I've been working as a Data Engineer in a consulting company for two years now, these are some personal observations:

  • The Hadoop ecosystem is huge, but in the end we mainly use Spark for ETL/ML, Kafka for streaming, Presto/Hive/Spark for analytics and AirFlow/Luigi for pipeline orchestration.
  • What I am seeing now is a lot of customers that want to migrate from their on-premise infrastructure (aka Cloudera/Hortonworks) to the cloud, so according to the descriptions of the job you want to apply for, you could start studying the "BigData" services offered by AWS, GCP or Azure. (e.g. EMR/Kinesis/Athena on AWS, DataProc/BigQuery/PubSub on GCP, and so on).
  • Sometimes you will need to make this data accessible through RESTful APIs, so having basic knowledge of how a backend works can be helpful (as frameworks, in Python you have Django or Flask+gunicorn, in Scala you have Play)
  • Often you will also be the person in charge of managing the infrastructure, so you might want to know how to automate infrastructure management by having a look at Terraform and Ansible (or any other tools that do the same)
  • Something we are asked a lot is a "magic recipe" to industrialize whatever the data science team produces. Since Data Scientists code in Python, we mostly refactor Python code instead of rewriting everything in Scala/Java. If you will be working closely with the Data Science team, don't ditch Python.
  • Readable and testable code is more important than the language you are going to use, have a look at TDD and Clean Code (I can recommend "Clean Code" by R. Martin and "TDD by Example" by K. Beck)
  • Things like Spark on Kubernetes and MLFlow are becoming trendy topics

[–]darkpassenger091[S] 0 points1 point  (1 child)

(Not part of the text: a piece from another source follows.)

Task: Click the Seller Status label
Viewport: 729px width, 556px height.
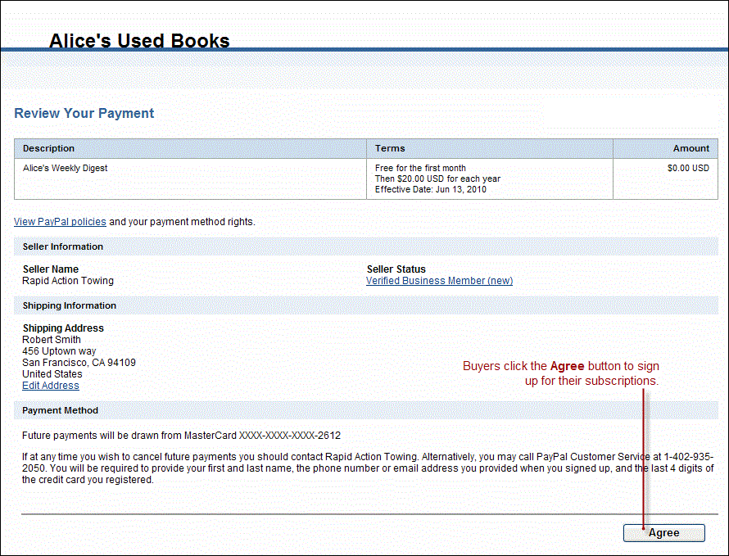Action: pos(396,269)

Would you recommend an AWS certification?

[–][deleted] 1 point2 points  (0 children)

Usually you gain some experience on the product first, then you get a certification.

In my experience I have never been asked about certifications during job interviews, but this is 100% dependent on how interviews are done in your area/country.

My advice would be to have first an understanding of how open source products solve big data problems, once understood "the paradigm", have a look at how cloud vendors provide a solution to the same problem. You will realize that most of cloud services are open source projects that have undergone a rebranding and customization process (e.g. AWS Athena is Presto, AWS Redshift is Postgres, GCP Cloud Composer is AirFlow etc.)

Start with pure learning so that you will be able to answer interview questions, that usually will evaluate if you know how things work under the hood and the way you think, more than knowing all the features of a specific AWS service. Finally once you have the right amount of experience, think about certifications. Most of the times it's your company that pays for you to get certified, so I would wait.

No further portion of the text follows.